(Source: National Blood Donors Month)
Likewise, can Jehovah Witnesses deny their employees coverage for blood transfusions under the RFRA?

Could a doctor who owns their own independent practice or clinic deny patients a life saving transfusion, if they providing blood transfusions is against their religion?
Could an employer ask insurers to prevent employees from receiving payment for blood transfusions?
The recent ruling [PDF] by the Supreme Court of the United States (SCOTUS) in the case Burwell v.

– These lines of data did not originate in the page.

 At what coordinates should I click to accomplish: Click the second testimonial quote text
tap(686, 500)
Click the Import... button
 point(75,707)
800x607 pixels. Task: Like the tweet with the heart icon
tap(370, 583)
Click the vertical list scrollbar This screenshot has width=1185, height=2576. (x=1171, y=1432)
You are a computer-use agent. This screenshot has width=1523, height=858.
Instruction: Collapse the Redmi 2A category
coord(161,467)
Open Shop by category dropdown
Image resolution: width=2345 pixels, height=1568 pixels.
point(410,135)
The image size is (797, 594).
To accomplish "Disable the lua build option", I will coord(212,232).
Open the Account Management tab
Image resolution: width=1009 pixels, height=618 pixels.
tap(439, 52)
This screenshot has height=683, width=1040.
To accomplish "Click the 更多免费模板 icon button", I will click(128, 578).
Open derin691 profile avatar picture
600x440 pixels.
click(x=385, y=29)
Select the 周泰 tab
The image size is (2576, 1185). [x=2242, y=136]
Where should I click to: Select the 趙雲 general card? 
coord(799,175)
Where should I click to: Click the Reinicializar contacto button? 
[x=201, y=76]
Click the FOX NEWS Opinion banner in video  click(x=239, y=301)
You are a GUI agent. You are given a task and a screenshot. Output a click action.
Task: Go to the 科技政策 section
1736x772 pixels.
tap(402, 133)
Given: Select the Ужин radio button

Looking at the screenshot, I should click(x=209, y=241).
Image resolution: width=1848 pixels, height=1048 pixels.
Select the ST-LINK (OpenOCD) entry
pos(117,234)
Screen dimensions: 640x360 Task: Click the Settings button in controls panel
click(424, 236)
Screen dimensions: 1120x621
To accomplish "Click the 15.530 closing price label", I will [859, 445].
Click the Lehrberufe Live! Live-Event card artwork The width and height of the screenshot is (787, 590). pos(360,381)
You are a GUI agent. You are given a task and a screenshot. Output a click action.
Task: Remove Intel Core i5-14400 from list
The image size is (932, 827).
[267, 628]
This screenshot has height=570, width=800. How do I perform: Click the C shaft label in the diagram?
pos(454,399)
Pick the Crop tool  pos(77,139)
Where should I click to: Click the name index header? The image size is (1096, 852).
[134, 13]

Hobby Lobby Stores, Inc. leaves open the possibility that doctors and business owners may now be able to refuse their employees/patients from life-saving blood transfusions.  And it's actually a legal issue that could be tested in the wild as there are some Jehovah's Witnesses working as medical doctors in the U.S. today, and even more that own their own businesses, employing non-witnesses.
Jehovah's Witness's guiding doctrine -- The Watchtower -- declares unequivocally:
Blood must not be eaten or transfused, even in the case of a medical emergency.
State Supreme Courts and appellate courts in some states have already upheld [PDF] an adult patient's right to refuse treatment (for themself) for religious reasons.  Could they refuse their employees or patients that right too, claiming their freedom of religion was at stake?

Jehovah's Witness
[Image Source: Atomic Market]

That could not be so, under the The Patient Protection and Affordable Care Act (PPACA) 2010 H.R.3590 (aka "Obamacare") -- or so it seemed.  Under that law employers were mandated to provide their employees access to no-cost access to twenty different kinds of contraceptives -- similar policies apply to other "essential" treatments such as blood transfusions.  This provision was designed in part because in the U.S., drugs are regulated by the U.S. Food and Drug Administration (FDA).  Due to this regulation Americans cannot freely purchase birth control at or near cost; even generics carry relatively large markups.
However, the court ruled that under The Religious Freedom Restoration Act (RFRA) of 1993 a corporation owned by religions may be able to exclude opt not to follow federal mandates to provide certain kinds of treatments.  The argument was that Obamacare was infringing on the corporations' (which are viewed as a "person" with freedoms in U.S. courts) were rights under the RFRA, hence a lower court decision granting an exemption from providing birth control to employees was upheld.

Blood transfusion
Patients and employees could potentially be denied blood transfusions if corporations choose to exercise their religious "rights". [Image Source: Rex]

The New York Times already posed the issue that pharmacists who own their own businesses could deny patients birth control under the RFRA.  It points to one study that suggests that 6 percent of pharmacists would refuse to give patients birth control if they could do so legally.

For now, the issue is somewhat overstated as Wal-Mart Stores Inc. (WMT) offers one brand of off-prescription generic for $4 USD (per monthly pack) -- which is still not at cost, but at least much lower.  On the flip side that's one formulation out of 10-15 common birth control formulations -- the rest cost between $20-100 off prescription at last check.  And to be fair most don't realize that Hobby Lobby -- the defendant in the case -- had offered to pay for some forms of Birth Control, just not 4 out of the 20 suggested options, including Plan B.

Returning to the issue of blood transfusions, the decision states:

This decision concerns only the contraceptive mandate and should not be understood to hold that all insurance-coverage mandates, e.g., for vaccinations or blood transfusions, must necessarily fall if they conflict with an employer’s religious beliefs. Nor does it provide a shield for employers who might cloak illegal discrimination as a religious practice. 

The phrase is "not necessarily'.  So the door is still open to demand that at some point -- but it will remain an issue for future courts to rule on and decide.  Or other interesting scenarios could also occur, such as an Islamic doctor not wanting to use pig-derived pharmaceutical.

The Supreme Court does assert that racism towards employees was not protected by religious exemptions.  But for something like blood transfusions, which do not represent an immediate transmittable public health risk if refused, such a religious freedom exemption might be possible, even if deadly.